Quoted passage section start
News, Training

Rural/Metro Tennessee Launches Hiring, Training Initiative

Rural/Metro of East Tennessee announced Tuesday that it will add as many as 60 emergency personnel in an initiative in which it is footing the training costs, offering bonuses and taking other measures to put more emergency workers in the field.

Since Rural/Metro was acquired by Colorado-based American Medical Response (AMR), in October, AMR wants to boost Rural/Metro’s presence in the region, Chris Blach, Rural/Metro vice president of operations in Knox County, said Tuesday at a press event at the ambulance service provider’s West Knoxville headquarters.

“At the same time, we are seeing fewer people entering the EMS (emergency medical service) field,” he said. “What are we doing about it? Today we are announcing that we are offering a $15,000 signing bonus for all qualified paramedics and a $7,500 signing bonus for all qualified EMTs (emergency medical technicians).”
Quoted passage section end
Data excerpt section start
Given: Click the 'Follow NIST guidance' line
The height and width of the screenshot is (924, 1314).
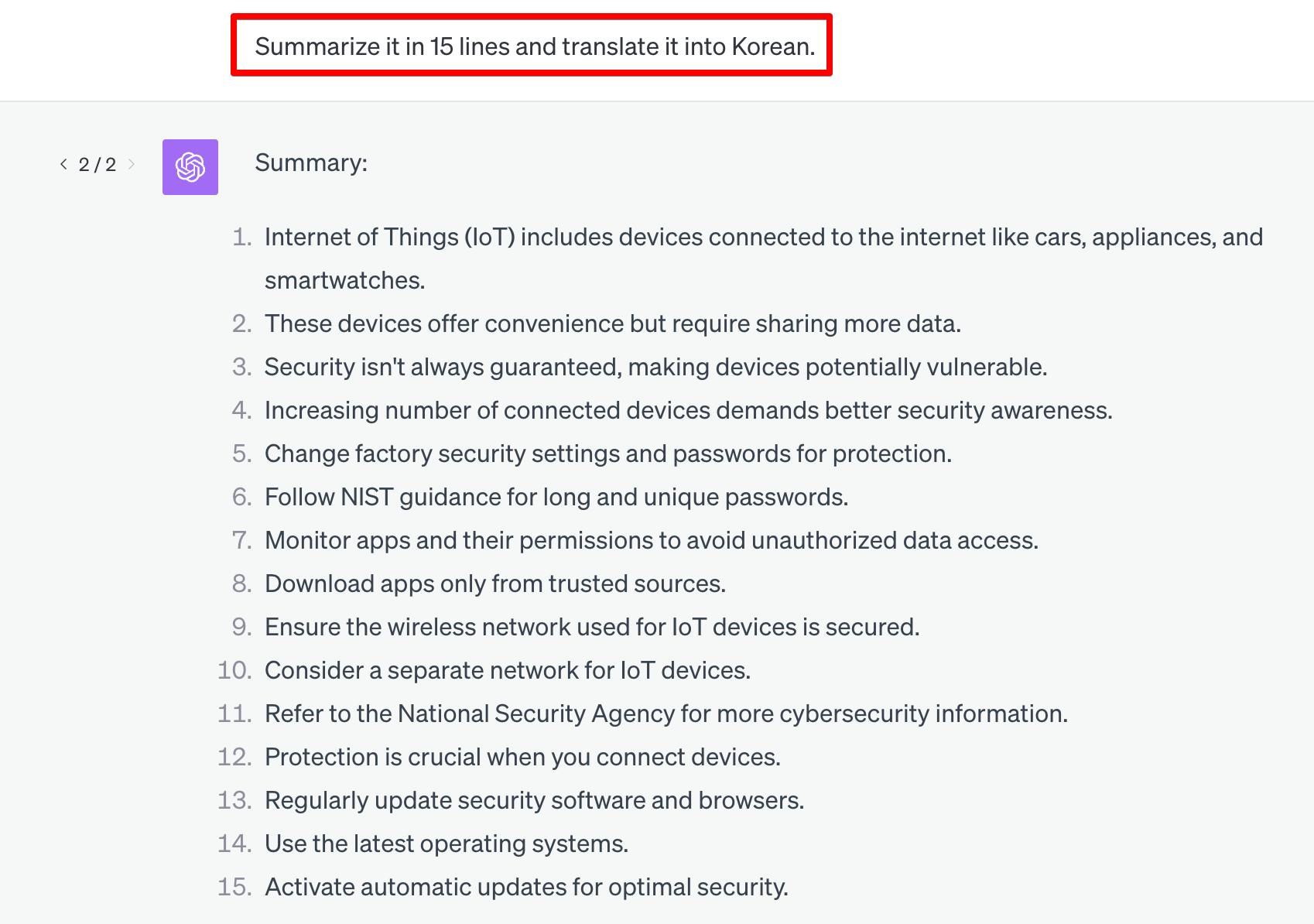Looking at the screenshot, I should 556,497.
Data excerpt section end
— Required action A —
Reproduce the text of the Rural/Metro article between "Rural/Metro Tennessee Launches" and "West Knoxville headquarters.", inclusive.
— Required action B —
List each abbreviation in the Rural/Metro article that is given with its full form, along with that full form.
— Required action C —
Answer these questions from the Rural/Metro article:
(i) How many emergency personnel does Rural/Metro of East Tennessee say it will add?
(ii) In what month was Rural/Metro acquired by American Medical Response?
(iii) What signing bonus is offered to qualified EMTs?

— Answer A —
Rural/Metro Tennessee Launches Hiring, Training Initiative

Rural/Metro of East Tennessee announced Tuesday that it will add as many as 60 emergency personnel in an initiative in which it is footing the training costs, offering bonuses and taking other measures to put more emergency workers in the field.

Since Rural/Metro was acquired by Colorado-based American Medical Response (AMR), in October, AMR wants to boost Rural/Metro’s presence in the region, Chris Blach, Rural/Metro vice president of operations in Knox County, said Tuesday at a press event at the ambulance service provider’s West Knoxville headquarters.

— Answer B —
AMR: American Medical Response
EMS: emergency medical service
EMTs: emergency medical technicians

— Answer C —
(i) As many as 60
(ii) October
(iii) $7,500